→ TASK: Without pictures, repeat the lines of the entries from the one containing "Open the 虚拟机(M) menu" through the last, both ends included, and nothing else.

# # # #

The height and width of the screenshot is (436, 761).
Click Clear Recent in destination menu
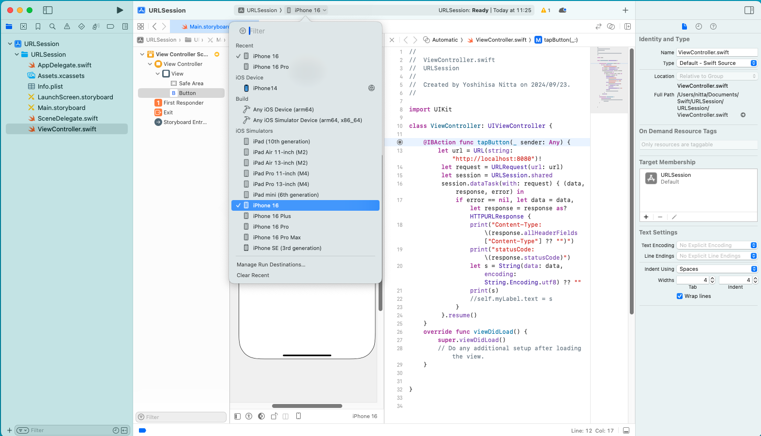click(x=253, y=275)
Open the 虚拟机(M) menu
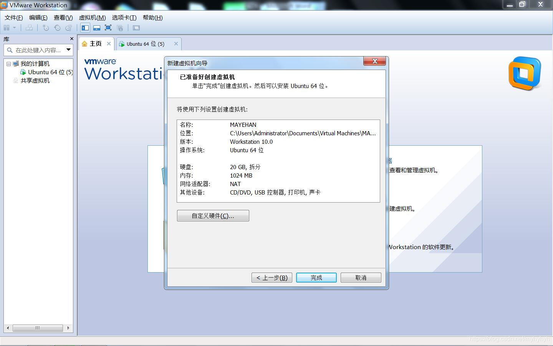Viewport: 553px width, 346px height. (92, 18)
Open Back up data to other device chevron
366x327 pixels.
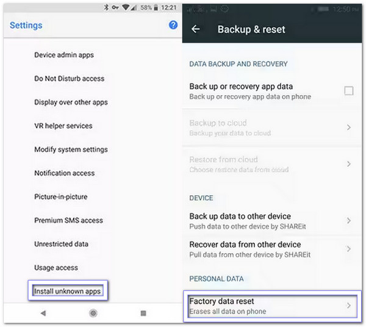pyautogui.click(x=349, y=221)
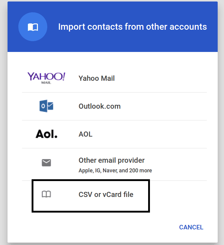
Task: Pick the AOL text option
Action: pos(86,134)
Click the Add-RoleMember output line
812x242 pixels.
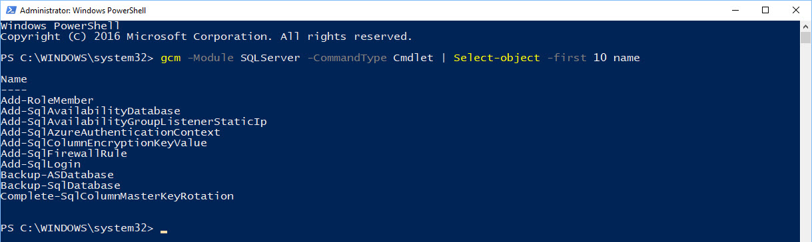pos(47,100)
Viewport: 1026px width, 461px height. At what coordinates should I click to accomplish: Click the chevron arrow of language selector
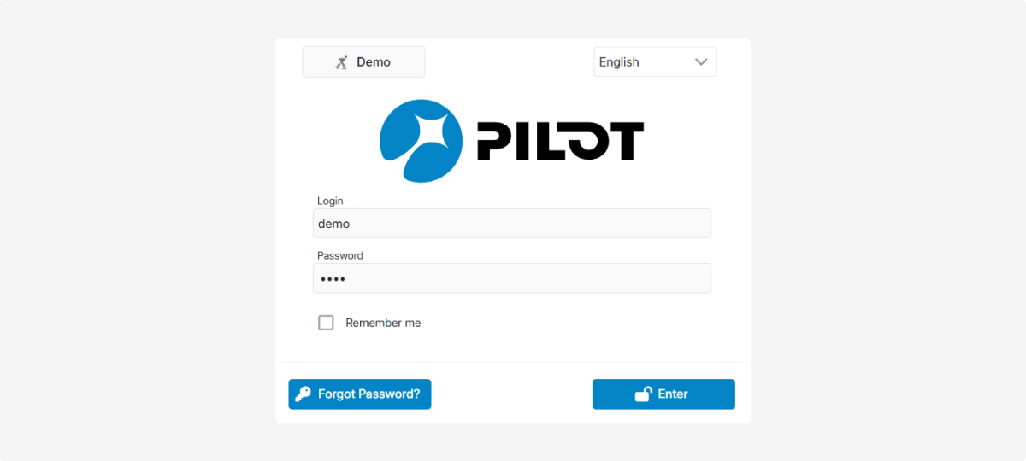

# # # #

→ OUTPUT BELOW:
Open the 虚拟机(M) menu
Viewport: 553px width, 346px height. (92, 18)
Open Back up data to other device chevron
366x327 pixels.
pyautogui.click(x=349, y=221)
Task: Pick the AOL text option
Action: pos(86,134)
Click the Add-RoleMember output line
812x242 pixels.
pos(47,100)
Viewport: 1026px width, 461px height. At what coordinates should I click to accomplish: Click the chevron arrow of language selector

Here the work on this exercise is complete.